A 46-year-old Sri Lankan woman who was reported to have entered a prominent temple in Kerala which was historically closed to women of menstruating age, has said that she did not and was sent back by the police mid-way.
Sasikala, who was accompanied by her husband and children had informed the police about their decision to enter the Sabarimala temple beforehand and submitted documents proving her age. Sasikala has a Sri Lankan passport and police sources said her passport showed she was born in 1972.
The Hindu reported that the woman was given protection, including women constables who were not in uniform.
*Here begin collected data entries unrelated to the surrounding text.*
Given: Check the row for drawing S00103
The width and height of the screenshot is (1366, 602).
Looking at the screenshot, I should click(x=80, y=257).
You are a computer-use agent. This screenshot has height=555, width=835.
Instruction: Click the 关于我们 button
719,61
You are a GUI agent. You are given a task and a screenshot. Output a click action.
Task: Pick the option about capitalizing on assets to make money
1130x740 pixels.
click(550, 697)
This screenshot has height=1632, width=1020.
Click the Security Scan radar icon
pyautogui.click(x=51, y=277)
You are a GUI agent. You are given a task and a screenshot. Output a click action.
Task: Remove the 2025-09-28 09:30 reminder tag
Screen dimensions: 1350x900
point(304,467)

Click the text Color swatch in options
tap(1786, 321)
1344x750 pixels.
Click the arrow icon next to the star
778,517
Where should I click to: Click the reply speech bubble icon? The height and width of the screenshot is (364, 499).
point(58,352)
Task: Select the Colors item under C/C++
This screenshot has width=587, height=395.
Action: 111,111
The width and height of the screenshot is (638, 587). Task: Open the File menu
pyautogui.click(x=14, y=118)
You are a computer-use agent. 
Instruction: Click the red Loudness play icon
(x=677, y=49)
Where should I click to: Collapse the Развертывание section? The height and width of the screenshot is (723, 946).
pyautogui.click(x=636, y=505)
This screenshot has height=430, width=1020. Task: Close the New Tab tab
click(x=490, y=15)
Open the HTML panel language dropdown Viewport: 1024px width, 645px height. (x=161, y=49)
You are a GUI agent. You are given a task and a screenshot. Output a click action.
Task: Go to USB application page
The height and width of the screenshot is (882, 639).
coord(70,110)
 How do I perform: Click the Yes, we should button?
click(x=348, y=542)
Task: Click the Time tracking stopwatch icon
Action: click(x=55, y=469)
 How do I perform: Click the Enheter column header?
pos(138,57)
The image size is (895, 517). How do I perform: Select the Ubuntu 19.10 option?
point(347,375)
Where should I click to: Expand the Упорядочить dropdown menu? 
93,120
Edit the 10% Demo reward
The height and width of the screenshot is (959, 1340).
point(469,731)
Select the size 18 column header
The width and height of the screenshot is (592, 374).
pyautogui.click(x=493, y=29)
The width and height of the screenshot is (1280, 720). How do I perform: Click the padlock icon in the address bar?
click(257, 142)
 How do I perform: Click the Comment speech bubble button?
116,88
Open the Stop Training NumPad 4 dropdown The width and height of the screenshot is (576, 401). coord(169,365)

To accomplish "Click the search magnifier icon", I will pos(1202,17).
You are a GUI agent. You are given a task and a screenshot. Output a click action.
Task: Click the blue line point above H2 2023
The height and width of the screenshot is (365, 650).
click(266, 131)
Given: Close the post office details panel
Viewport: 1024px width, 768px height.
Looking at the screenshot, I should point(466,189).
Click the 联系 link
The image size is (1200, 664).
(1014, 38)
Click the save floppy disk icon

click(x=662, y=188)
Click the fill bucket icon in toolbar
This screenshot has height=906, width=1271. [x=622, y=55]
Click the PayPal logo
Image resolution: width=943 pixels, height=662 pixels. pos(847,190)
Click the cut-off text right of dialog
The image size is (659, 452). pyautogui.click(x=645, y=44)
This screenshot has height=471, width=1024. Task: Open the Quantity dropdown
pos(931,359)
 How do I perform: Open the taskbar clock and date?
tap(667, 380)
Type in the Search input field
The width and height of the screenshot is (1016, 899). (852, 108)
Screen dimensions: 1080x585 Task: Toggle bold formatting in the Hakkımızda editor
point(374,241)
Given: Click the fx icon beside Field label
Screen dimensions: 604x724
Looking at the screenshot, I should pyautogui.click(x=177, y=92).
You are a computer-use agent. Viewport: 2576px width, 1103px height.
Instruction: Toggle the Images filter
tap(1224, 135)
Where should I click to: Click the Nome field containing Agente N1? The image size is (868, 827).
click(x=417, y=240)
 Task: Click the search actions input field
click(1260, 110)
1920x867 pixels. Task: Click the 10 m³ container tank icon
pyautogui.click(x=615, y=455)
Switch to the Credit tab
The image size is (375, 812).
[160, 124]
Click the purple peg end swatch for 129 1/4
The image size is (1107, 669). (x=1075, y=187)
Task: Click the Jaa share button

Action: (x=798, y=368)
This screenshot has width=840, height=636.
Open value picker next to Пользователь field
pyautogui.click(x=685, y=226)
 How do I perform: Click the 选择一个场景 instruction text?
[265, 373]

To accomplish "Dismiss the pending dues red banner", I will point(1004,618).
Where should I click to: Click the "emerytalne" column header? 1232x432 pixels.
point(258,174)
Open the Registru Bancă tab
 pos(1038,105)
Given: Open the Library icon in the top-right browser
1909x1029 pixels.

However, Sasikala claimed she was sent back under heavy police protection from Marakkuttam, the Indian Express reported.
On January 2, two women – Bindu and Kanakdurga – entered the temple resulting in large-scale violence across the state. A video of the two women, in their early 40s, entering the shrine went viral on WhatsApp. After the news became public, the head priest closed the temple for an hour for “purification rituals.” Women in menstruating age were barred at the shrine citing the celibate nature of Ayyappan, the presiding deity. The Supreme Court in September lifted the age restriction.
Violent protests broke out in Kerala soon after. The BJP and state Congress attacked CM Vijayan for breaking the temple traditions. A dawn-to-dusk hartal was also called by several Hindu outfits. During the protests, two police stations were attacked and scores of CPI(M) offices were vandalised by agitators. Crude bombs were hurled into police station in Thiruvananthapuram rural district. In many places, the protest turned into a street fight between the BJP and CPI(M).
Police were forced to use teargas to disperse the BJP activists, and 31 policemen were injured and around 100 buses of the state-owned transport corporation were damaged since Wednesday noon, the Indian Express reported.